Applying for a start-up loan is not an easy task. But with a number of online lenders providing these start-up loans, the process is now much easier. You can apply for these loans either by submitting an application in person or through an online platform. You’re required to provide specific information about your business, the amount you need, and the reason for taking the loan. The lender then reviews your application, verifies the information and determines your approval. You can use the funds from these loans as working capital, for purchasing equipment, or to expand your business.
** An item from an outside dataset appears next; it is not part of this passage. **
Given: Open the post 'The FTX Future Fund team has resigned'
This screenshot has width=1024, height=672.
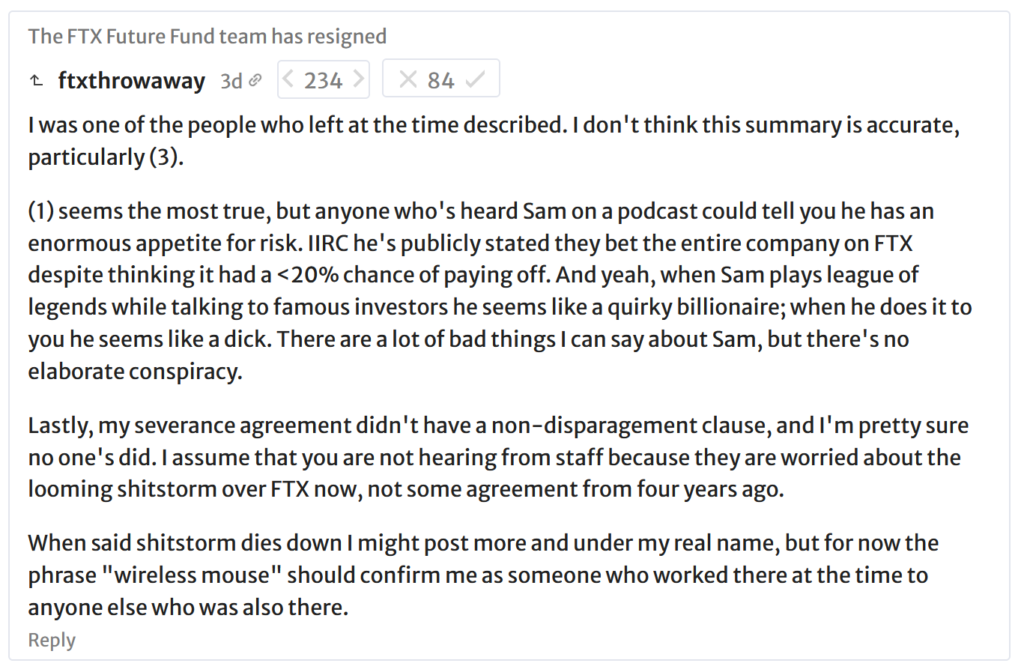Looking at the screenshot, I should coord(207,35).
How to qualify for these start-up loans?

Every lender offering start-up loans for women entrepreneurs has different requirements for qualification. However, most of them look for the following basic criteria:

  1. Credit score- Lenders are concerned about the financial health of your business. So, one of the most important things the lender will look at is your business’s credit score. If your business is new, or not established enough to have a credit history, lenders take your personal credit score into account.
  2. Assets and liabilities- Lenders pay attention to the assets of your business, any debts that are yet to be paid, unpaid credit card balances etc. All of these can impact your loan application.
  3. Minimum time in operation- Most lenders require that your business has been in operation for at least six months.
  4. Legal business structure- Whether your business is an LLC, C-Corp, or S-Corp may impact the loan application. Lenders review the legal structure of your business to make sure it is in line with their lending guidelines.  
  5. Reason for borrowing- In order to qualify, lenders require you to specify the reason for the financing, and how you intend you use these funds.

Most lenders typically provide start-up loans that cater to the broader scope of business owners. There are only some lenders such as KeyBank and Women’s Economic Ventures who specifically provide start-up loans for women entrepreneurs. But the good news is that you are eligible for start-up loans from any lender as long as you meet all the eligibility criteria. All you need is an accurate, well-organized account of your financials and fairly good credit to set off on your long-awaited entrepreneurial journey.